What’s next for the green sea turtle “Pit Stop” tag?
Prior to my Fellowship, I embarked on a unique project to dramatically reduce the cost of tagging green sea turtles. The objective was to acquire spatial and behavioural data using open source principles and technologies.
5 tags were deployed, and two weeks later, the first nesting female green sea turtle we had tagged returned with GPS and accelerometer data
We were thrilled to see that our beta enclosure and electrical payload, comprised of a GPS (Global Positioning System) and tri-axial accelerometer, survived its maiden ocean journey. Our so called “pit stop” tag (designed so researchers could replace tags on the beach without having to replace the epoxy resin that attaches the tag to the turtle’s shell) was a success – however, we knew that this would just be the beginning of our endevour.
The question now is – what’s next?
The answer is fast GPS acquisition. Commerically, a Fastlok™ GPS by Wildtrack Telemetry Systems Ltd is the best-in-show answer to aquiring accurate GPS data in less than a few seconds by collecting raw pseudo random code from GPS satellites and then processing it onboard the device. The location can then be relayed via Argos (low earth orbit satellites) and the location of the tagged animal revealed.

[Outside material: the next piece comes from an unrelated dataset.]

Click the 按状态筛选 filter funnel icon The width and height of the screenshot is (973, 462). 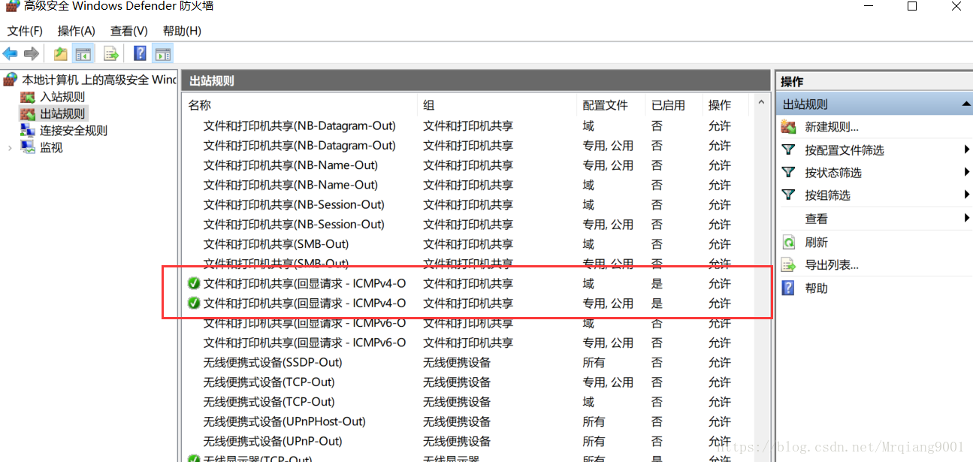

Could we develop an open GPS platform for use by any tag manufactuer to aquire GPS locations within less then a few seconds, and therefore lower the cost of aquiring data?
I often like to describe the experience of working with green sea turtles (chelonia mydas) to that of working with modern day dinosaurs. A reptile – the green sea turtle’s ancestors evolved on land and returned to sea over 140 million year ago, having witnessed both the evolution and extinction of dinosaurs – yet today they are classified as Endangered by the IUCN Red List of Threatened Species.
Threats include habitat destruction and the loss of their nesting beaches, plastic pollution in the ocean (plastic bags can be mistaken for jelly fish by sea turtles and are responsible for a great number of deaths) and bycatch through commercial fishing practices.
Accessible data on the movement and behaviour of sea turtles is valuable for researchers wanting to understand how they can better monitor and conserve green sea turtles globally.